Exploring formal models of linguistic data structuring. Enhanced solutions for knowledge management systems based on NLP applications
Abstract
The principal aim of this research is describing to which extent formal models for linguistic data structuring are crucial in Natural Language Processing (NLP) applications. In this sense, we will pay particular attention to those Knowledge Management Systems (KMS) which are designed for the Internet, and also to the enhanced solutions they may require. In order to appropriately deal with this topics, we will describe how to achieve computational linguistics applications helpful to humans in establishing and maintaining an advantageous relationship with technologies, especially with those technologies which are based on or produce man-machine interactions in natural language.
We will explore the positive relationship which may exist between well-structured Linguistic Resources (LR) and KMS, in order to state that if the information architecture of a KMS is based on the formalization of linguistic data, then the system works better and is more consistent.
As for the topics we want to deal with, frist of all it is indispensable to state that in order to structure efficient and effective Information Retrieval (IR) tools, understanding and formalizing natural language combinatory mechanisms seems to be the first operation to achieve, also because any piece of information produced by humans on the Internet is necessarily a linguistic act. Therefore, in this research work we will also discuss the NLP structuring of a linguistic formalization Hybrid Model, which we hope will prove to be a useful tool to support, improve and refine KMSs.
More specifically, in section 1 we will describe how to structure language resources implementable inside KMSs, to what extent they can improve the performance of these systems and how the problem of linguistic data structuring is dealt with by natural language formalization methods.

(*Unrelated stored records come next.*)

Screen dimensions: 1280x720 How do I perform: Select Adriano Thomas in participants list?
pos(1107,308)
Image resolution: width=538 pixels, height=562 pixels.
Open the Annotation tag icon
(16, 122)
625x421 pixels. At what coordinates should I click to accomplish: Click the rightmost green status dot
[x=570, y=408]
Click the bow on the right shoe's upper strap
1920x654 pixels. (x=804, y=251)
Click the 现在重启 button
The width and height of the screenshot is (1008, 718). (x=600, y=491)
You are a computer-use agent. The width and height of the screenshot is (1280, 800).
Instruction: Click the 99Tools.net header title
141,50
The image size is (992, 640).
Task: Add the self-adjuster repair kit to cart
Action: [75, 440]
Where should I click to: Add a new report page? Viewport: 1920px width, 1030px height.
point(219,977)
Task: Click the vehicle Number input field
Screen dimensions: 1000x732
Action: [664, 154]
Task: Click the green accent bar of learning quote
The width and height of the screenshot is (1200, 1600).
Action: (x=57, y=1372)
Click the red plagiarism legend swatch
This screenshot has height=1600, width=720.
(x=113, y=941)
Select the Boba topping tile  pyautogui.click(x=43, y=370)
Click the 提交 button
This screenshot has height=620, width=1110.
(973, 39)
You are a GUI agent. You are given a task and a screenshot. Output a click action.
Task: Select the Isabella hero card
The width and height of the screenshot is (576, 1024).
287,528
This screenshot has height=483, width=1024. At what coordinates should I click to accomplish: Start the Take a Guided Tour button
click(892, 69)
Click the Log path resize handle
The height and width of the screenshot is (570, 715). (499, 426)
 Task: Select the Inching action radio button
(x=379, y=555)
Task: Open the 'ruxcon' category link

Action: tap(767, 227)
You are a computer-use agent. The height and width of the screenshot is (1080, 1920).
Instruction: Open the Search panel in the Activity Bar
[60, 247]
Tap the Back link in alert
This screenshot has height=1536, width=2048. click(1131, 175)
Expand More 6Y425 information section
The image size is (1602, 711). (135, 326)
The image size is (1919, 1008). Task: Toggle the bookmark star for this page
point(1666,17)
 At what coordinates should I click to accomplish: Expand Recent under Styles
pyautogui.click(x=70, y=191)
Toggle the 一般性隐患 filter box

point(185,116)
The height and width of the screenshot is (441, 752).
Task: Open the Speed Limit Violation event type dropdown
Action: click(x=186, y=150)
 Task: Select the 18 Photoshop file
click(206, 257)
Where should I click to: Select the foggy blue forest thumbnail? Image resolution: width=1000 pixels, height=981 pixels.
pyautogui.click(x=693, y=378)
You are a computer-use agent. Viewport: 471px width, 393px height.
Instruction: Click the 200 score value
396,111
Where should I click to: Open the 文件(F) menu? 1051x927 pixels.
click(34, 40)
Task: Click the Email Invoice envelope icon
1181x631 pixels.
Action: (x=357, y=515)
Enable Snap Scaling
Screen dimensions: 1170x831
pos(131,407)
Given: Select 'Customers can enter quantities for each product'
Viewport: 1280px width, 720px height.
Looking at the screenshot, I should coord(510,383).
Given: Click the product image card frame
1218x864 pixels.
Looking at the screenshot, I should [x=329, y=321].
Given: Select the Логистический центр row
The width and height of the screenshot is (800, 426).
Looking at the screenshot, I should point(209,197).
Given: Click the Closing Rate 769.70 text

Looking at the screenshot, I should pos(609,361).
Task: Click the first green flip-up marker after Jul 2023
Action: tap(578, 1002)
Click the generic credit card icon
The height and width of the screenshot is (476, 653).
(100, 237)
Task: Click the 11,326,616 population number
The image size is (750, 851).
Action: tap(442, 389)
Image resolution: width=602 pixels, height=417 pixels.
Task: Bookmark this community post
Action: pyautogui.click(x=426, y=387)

In section 2 we will proceed with a brief review of computational linguistics, paying particular attention to specific software packages such Intex, Unitex, NooJ, and Cataloga, which are developed according to Lexicon-Grammar (LG) method, a linguistic theory established during the 60’s by Maurice Gross.
In section 3 we will describe some specific works useful to monitor the state of the art in Linguistic Data Structuring Models, Enhanced Solutions for KMSs, and NLP Applications for KMSs.
In section 4 we will cope with problems related to natural language formalization methods, describing mainly Transformational-Generative Grammar (TGG) and LG, plus other methods based on statistical approaches and ontologies.
In section 5 we will propose a Hybrid Model usable in NLP applications in order to create effective enhanced solutions for KMSs. Specific features and elements of our hybrid model will be shown through some results on experimental research work. The case study we will present is a very complex NLP problem yet little explored in recent years, i.e. Multi Word Units (MWUs) treatment.
In section 6 we will close our research evaluating its results and presenting possible future work perspectives. [edited by author]